ECLI:NL:HR:2007:AZ2475
Hoge Raad
- Cassatie
- F.H. Koster
- J.P. Balkema
- W.A.M. van Schendel
- J. de Hullu
- W.M.E. Thomassen
- Rechtspraak.nl
Rechtmatigheid van aanwijzing veiligheidsrisicogebied en de gevolgen voor fouillering
In deze zaak gaat het om de rechtmatigheid van de aanwijzing van een veiligheidsrisicogebied door de burgemeester van Amsterdam en de gevolgen daarvan voor de mogelijkheid tot fouillering. De burgemeester had op 20 november 2002 een deel van Amsterdam aangewezen als veiligheidsrisicogebied, wat de politie de bevoegdheid gaf om preventief te fouilleren. Deze aanwijzing werd later verlengd.

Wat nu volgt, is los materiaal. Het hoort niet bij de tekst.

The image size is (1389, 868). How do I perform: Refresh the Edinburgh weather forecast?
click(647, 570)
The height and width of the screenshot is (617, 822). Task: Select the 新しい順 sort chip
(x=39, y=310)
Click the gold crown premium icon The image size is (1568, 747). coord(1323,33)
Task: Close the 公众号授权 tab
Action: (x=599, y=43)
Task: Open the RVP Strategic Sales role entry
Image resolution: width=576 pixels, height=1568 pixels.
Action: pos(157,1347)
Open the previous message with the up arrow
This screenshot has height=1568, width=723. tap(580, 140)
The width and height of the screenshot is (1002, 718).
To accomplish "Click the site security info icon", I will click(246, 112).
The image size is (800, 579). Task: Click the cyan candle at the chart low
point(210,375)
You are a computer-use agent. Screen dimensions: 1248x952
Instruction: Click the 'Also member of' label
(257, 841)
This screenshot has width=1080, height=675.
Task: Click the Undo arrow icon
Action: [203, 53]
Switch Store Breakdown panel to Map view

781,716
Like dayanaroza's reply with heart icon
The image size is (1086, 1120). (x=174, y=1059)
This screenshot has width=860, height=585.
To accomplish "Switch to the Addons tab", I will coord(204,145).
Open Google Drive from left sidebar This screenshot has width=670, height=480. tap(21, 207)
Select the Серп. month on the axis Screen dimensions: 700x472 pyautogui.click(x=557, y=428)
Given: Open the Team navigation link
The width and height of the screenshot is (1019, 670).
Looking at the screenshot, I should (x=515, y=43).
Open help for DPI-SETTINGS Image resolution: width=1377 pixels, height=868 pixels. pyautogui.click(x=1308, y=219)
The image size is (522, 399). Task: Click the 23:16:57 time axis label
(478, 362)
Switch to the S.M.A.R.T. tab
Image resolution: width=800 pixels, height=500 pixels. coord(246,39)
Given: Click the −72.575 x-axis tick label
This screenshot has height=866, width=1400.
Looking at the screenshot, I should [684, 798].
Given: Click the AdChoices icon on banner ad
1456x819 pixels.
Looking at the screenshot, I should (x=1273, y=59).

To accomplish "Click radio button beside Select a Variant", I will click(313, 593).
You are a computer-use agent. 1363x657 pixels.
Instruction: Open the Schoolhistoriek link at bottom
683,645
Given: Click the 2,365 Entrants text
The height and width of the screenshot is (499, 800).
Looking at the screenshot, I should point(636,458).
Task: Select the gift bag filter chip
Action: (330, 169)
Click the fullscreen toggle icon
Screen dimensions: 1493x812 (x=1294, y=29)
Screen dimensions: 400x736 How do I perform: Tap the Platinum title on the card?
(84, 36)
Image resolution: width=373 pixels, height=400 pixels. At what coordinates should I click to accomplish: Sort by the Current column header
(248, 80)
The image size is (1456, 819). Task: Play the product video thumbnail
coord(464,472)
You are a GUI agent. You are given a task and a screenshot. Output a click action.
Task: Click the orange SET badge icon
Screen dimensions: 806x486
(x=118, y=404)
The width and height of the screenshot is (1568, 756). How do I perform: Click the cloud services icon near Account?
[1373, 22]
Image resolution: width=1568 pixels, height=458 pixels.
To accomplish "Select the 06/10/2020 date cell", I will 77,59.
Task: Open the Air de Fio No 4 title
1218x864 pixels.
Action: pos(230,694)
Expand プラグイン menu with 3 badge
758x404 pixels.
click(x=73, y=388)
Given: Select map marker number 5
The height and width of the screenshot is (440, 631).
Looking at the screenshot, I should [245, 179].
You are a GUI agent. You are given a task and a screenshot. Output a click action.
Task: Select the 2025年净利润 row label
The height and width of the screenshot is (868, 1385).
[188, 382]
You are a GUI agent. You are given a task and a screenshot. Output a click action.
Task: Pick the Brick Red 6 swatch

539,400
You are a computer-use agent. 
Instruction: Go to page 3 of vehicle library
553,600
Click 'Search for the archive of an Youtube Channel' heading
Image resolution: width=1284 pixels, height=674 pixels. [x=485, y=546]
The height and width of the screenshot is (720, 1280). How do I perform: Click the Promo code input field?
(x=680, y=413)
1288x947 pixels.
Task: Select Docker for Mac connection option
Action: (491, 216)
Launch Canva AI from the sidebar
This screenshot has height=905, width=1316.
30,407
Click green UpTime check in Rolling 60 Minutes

De verdachte weigerde op 19 februari 2004 zich te onderwerpen aan een fouillering in dit gebied en werd vervolgd op basis van artikel 184 van het Wetboek van Strafrecht. De Hoge Raad oordeelt dat de rechtmatigheid van het bevel tot fouillering afhankelijk is van de rechtmatigheid van de aanwijzing van het veiligheidsrisicogebied. De burgemeester heeft een ruime beoordelingsmarge, maar de besluiten moeten wel deugdelijk gemotiveerd zijn en proportioneel zijn ten opzichte van de inbreuk op de persoonlijke levenssfeer. De Hoge Raad vernietigt de uitspraak van het Hof, omdat de motivering van de aanwijzingsbesluiten tekortschiet en niet voldoet aan de wettelijke eisen. De besluiten zijn onbevoegd genomen en ontberen rechtskracht, wat ook gevolgen heeft voor het bevel van de officier van justitie. De verdachte wordt vrijgesproken van het hem ten laste gelegde.